En aquel momento, humillado por un lector descomedido, mirándome la barriga que reposaba como una pecera debajo de la mesa, me pregunté qué carajos hacía allí, por qué me exponía a tantos riesgos, por qué permitía que cualquier lector me dijera cualquier pachotada fresca. Pero, por suerte, estaba bien descansado, bien medicado, bien querido, y por eso aguanté el chaparrón, no hice una escena de divo ultrajado, no me levanté ni me marché enfadado, simplemente tomé aire y continué atendiendo a las personas que se encontraban haciendo estoica fila de dos o tres horas. Es un hecho: los comentarios elogiosos no los recuerdas, te parecen normales, previsibles, incluso merecidos, pero basta con que una sola persona te diga algo mezquino o venenoso para que te afee el acto y quede en tu recuerdo torturado como perduró ese médico chapucero intoxicado de alcohol que deseaba operarme en Dallas, qué miedo. Por suerte, las agentes de la policía y los guardaespaldas contratados por un amigo no llegaron a escuchar las críticas insidiosas que deslizó el borrachín en mi oído izquierdo. Después supe por mi esposa que ese sujeto se le acercó en las afueras de la librería y le dijo: “Tu esposo se va a operar conmigo y te va a dejar porque en el fondo él es gay, a mí no me engañas, amiga”.
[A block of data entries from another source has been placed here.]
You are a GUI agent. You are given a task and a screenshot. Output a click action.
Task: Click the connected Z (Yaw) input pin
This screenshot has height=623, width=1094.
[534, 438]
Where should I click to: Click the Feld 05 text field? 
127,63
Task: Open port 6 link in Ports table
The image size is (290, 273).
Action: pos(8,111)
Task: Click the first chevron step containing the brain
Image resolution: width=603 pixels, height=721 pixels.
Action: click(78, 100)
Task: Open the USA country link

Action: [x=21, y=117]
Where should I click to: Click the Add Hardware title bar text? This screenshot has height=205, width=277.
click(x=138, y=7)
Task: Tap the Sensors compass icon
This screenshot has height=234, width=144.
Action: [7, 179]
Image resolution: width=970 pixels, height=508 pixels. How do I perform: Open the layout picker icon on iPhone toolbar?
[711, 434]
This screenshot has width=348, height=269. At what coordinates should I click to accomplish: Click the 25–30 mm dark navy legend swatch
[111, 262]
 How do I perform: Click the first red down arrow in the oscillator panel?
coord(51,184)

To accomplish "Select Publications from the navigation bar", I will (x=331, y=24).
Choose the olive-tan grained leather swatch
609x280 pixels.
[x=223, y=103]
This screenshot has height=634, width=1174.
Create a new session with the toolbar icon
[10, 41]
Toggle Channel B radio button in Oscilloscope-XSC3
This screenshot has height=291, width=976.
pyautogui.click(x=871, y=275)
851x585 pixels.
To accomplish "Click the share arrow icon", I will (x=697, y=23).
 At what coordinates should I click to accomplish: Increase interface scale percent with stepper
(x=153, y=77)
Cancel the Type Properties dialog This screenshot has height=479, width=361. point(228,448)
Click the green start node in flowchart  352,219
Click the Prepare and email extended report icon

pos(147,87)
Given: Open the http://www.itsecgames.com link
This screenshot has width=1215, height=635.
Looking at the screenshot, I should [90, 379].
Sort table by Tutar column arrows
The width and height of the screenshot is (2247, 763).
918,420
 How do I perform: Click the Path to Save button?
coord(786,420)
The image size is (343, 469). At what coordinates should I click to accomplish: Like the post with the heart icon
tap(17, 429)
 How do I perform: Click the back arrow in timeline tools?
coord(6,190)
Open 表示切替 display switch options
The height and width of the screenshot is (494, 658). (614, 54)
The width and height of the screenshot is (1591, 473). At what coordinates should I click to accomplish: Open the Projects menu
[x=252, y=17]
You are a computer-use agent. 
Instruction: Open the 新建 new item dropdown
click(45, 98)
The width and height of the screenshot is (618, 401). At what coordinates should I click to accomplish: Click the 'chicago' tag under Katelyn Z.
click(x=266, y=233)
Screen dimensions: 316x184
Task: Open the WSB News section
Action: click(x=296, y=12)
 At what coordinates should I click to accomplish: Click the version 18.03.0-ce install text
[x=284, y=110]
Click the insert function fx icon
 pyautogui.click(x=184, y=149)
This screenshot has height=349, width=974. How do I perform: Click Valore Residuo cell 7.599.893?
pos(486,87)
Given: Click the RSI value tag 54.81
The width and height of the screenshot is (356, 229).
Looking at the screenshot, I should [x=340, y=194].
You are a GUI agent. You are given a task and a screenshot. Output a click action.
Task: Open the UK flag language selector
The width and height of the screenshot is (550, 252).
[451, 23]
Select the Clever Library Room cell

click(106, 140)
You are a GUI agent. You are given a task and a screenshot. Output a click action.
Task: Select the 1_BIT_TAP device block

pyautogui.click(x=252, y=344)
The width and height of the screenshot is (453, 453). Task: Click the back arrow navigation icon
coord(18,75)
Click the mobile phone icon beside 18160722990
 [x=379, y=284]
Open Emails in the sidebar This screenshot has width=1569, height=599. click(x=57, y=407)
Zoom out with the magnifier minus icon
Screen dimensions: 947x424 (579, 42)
Ese incidente me recordó un pequeño tropiezo que sufrí en la feria del libro de Buenos Aires, hacía pocas semanas. En aquella ocasión, un hombre de mediana edad (los hombres, en promedio, son más mezquinos que las mujeres) me dijo al oído: “No te metas con Milei, no te metas en su vida privada, te prohíbo que lo critiques, por qué tenés que criticarlo porque no tiene pareja, qué sabés vos si Milei garcha o no garcha, en qué te afecta a vos, decime, ¿o vos lo criticás porque querés garchar con Milei?”. Y antes de que yo pudiera decirle nada, el lector exasperado y comisario moral del liberalismo se retiró haciendo un aspaviento con los brazos, como mandándome al carajo.

Desde muy joven he estado expuesto a las crueldades de la vida pública y he aprendido a tolerar las críticas más insidiosas (las peores, las de mi padre, ciertamente), y a recuperarme de ellas y seguir dando batalla, sin desmayar: los idiotas y los patanes no van a silenciarme, qué ocurrencia, y por eso la próxima semana estaré firmando ejemplares de “Los genios” en la feria de Madrid, en el parque del Retiro (jueves 8 y sábado 10 de junio, caseta Galaxia Gutenberg), aunque advierto de que sí, es verdad, estoy gordo, pero soy un gordito feliz que sabe sonreír con gratitud a sus lectores.